Cabo Verde aprova quinta-feira retoma dos voos internacionais

Por a 6 de Outubro de 2020 as 14:45

O governo cabo-verdiano vai aprovar quinta-feira, 8 de outubro, uma resolução para a retoma dos voos internacionais, avança a Lusa, que cita o primeiro-ministro de Cabo Verde, Ulisses Correia e Silva.

“No Conselho de Ministros da próxima quinta-feira, o Governo vai aprovar uma resolução que procede à reabertura de voos internacionais nos quatro aeroportos internacionais de Cabo Verde”, anunciou Ulisses Correia e Silva, durante a tomada de posse do novo presidente do Conselho de Administração do Hospital Agostinho Neto

O líder do executivo cabo-verdiano não adiantou, no entanto, qualquer data para a retoma dos voos internacionais, mas defendeu que as ilhas do Sal e Boa Vista têm condições para abertura ao turismo.

Recorde-se que os voos internacionais em Cabo Verde estão suspensos desde 19 de março, devido à pandemia da COVID-19, e apenas a 1 de agosto foi estabelecido um corredor aéreo para voos essenciais entre Lisboa (Portugal) e as ilhas de Santiago e de São Vicente, sendo os voos operados pela TAP e pela SATA.

Para entrarem ou saírem de Cabo Verde, os passageiros destes voos especiais devem possuir um teste negativo à COVID-19, realizado com pelo menos 72 horas de antecedência, o que, com a reabertura dos voos internacionais, vai levar a um aumento da procura por este tipo de testes, algo que o governo cabo-verdiano tem já previsto.

“Vamos reforçar a capacidade de realização de testes, reduzir o tempo de resposta aos testes, soluções rápidas de acesso aos resultados a preços mais baixos do que os praticados atualmente”, afirmou o governante, anunciando que brevemente estará também disponível uma plataforma digital para que os passageiros tenham acesso ao resultado do teste de forma rápido e imediata, através do telemóvel.

Ulisses Correia e Silva avançou ainda que as ilhas do Sal e da Boa Vista já dispõem de centro COVID-19, bem como de serviços de saúde públicos e privados certificados internacionalmente, o que as coloca em condições para a reabertura do turismo.

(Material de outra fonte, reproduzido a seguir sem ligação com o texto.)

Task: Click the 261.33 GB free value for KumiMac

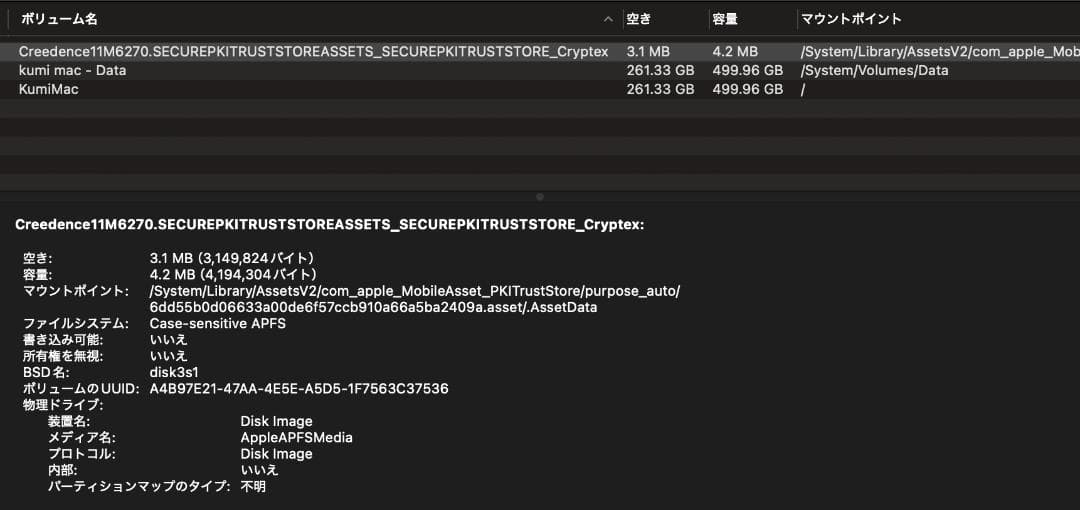Action: (x=660, y=89)
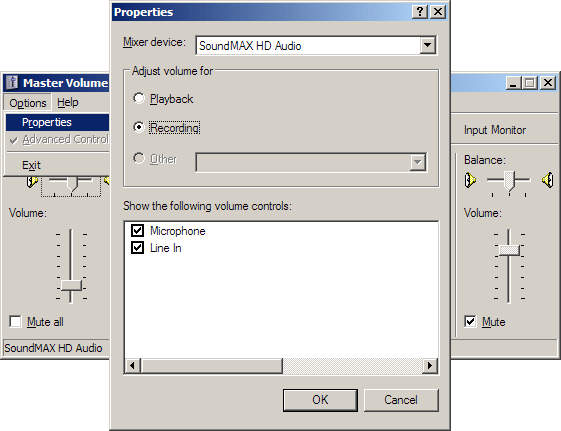The width and height of the screenshot is (561, 431).
Task: Click the Input Monitor volume slider thumb
Action: point(509,250)
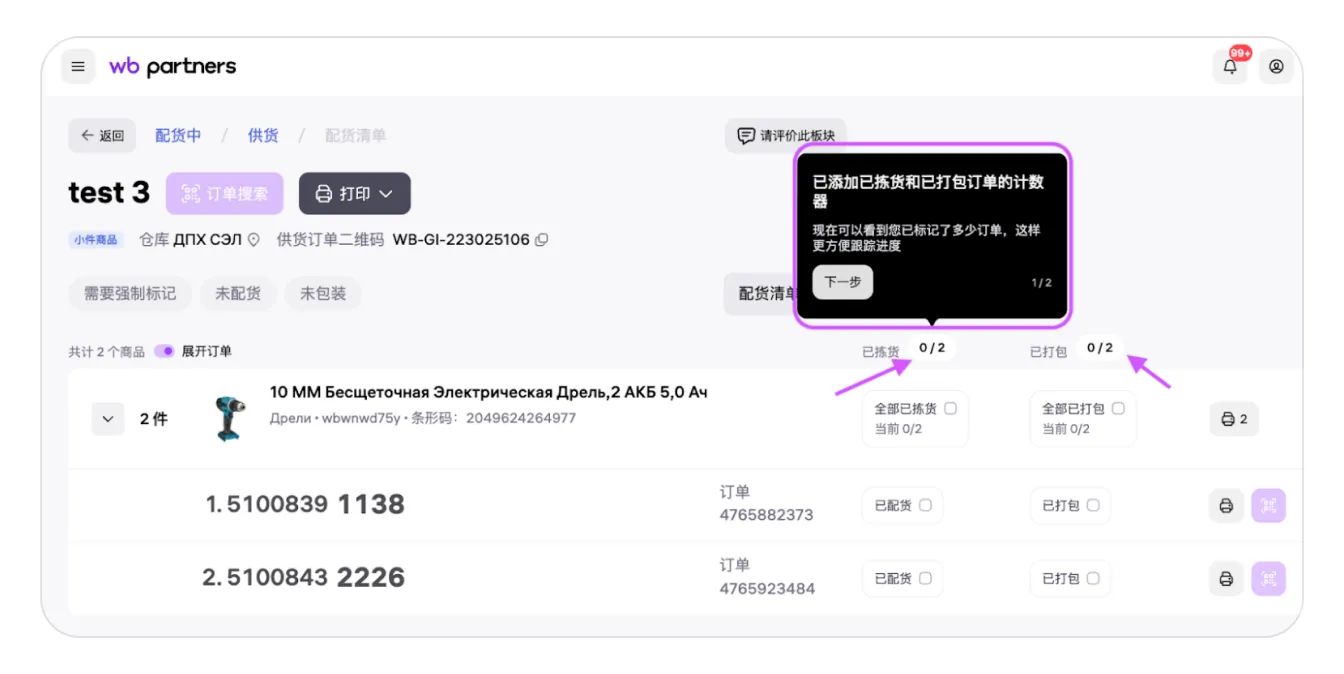Click the print 2 stickers button
The image size is (1344, 674).
point(1234,419)
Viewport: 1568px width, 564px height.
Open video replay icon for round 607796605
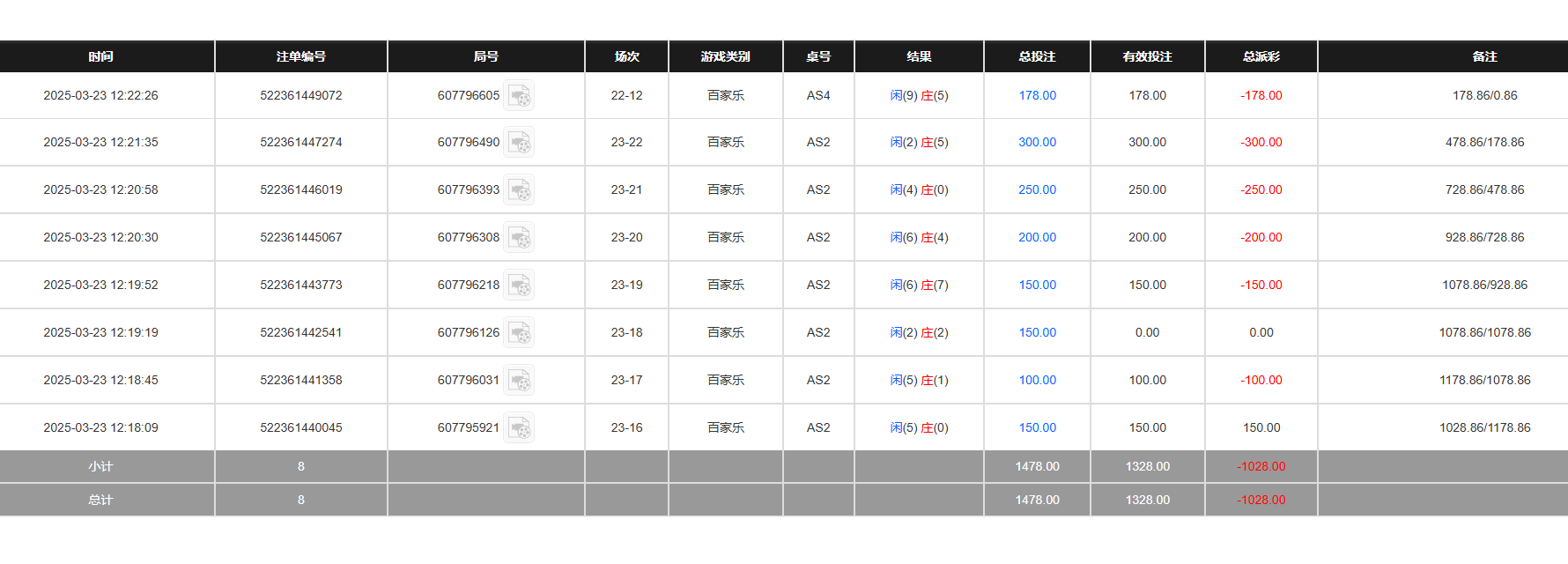(x=519, y=95)
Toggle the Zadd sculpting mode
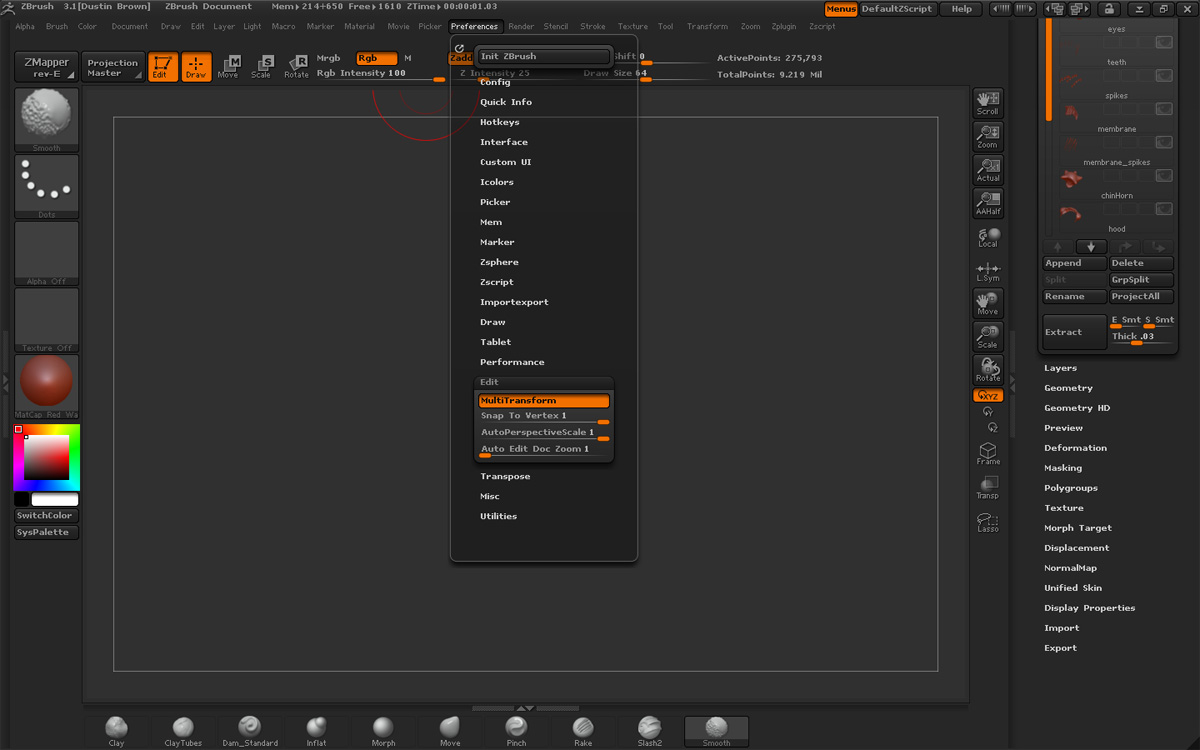This screenshot has height=750, width=1200. [x=460, y=58]
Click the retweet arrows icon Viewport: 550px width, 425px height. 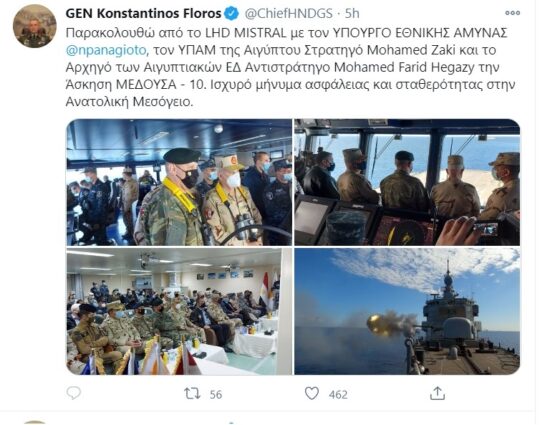point(192,393)
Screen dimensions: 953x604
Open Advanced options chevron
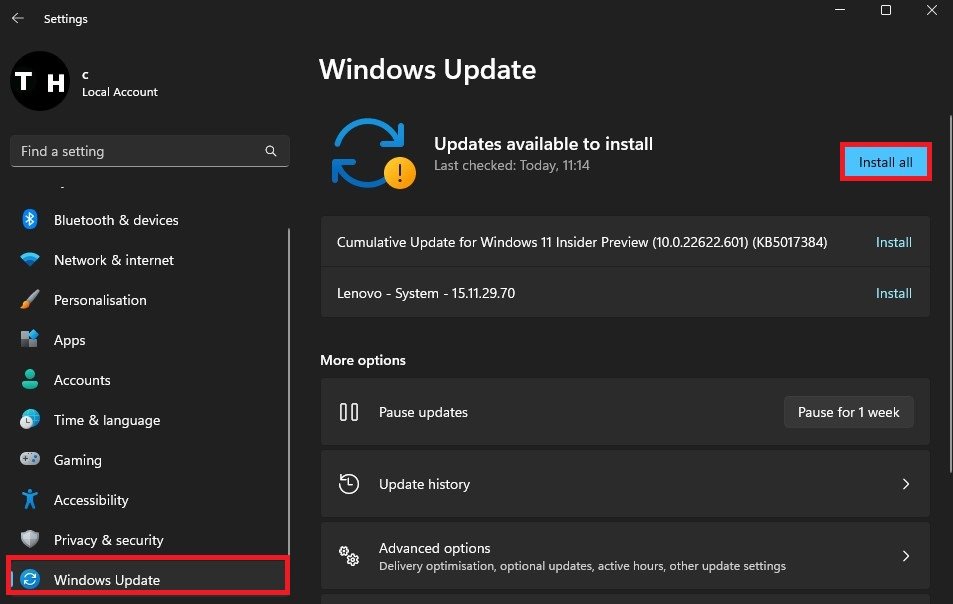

“As condições institucionais estão criadas, é preciso que os boavistenses e os salenses continuem a fazer um esforço adicional para mantermos muito baixo ou zerarmos os níveis de transmissão nessas duas ilhas e assim podermos brevemente reabrir essas duas ilhas ao turismo”, acrescentou o líder do executivo cabo-verdiano.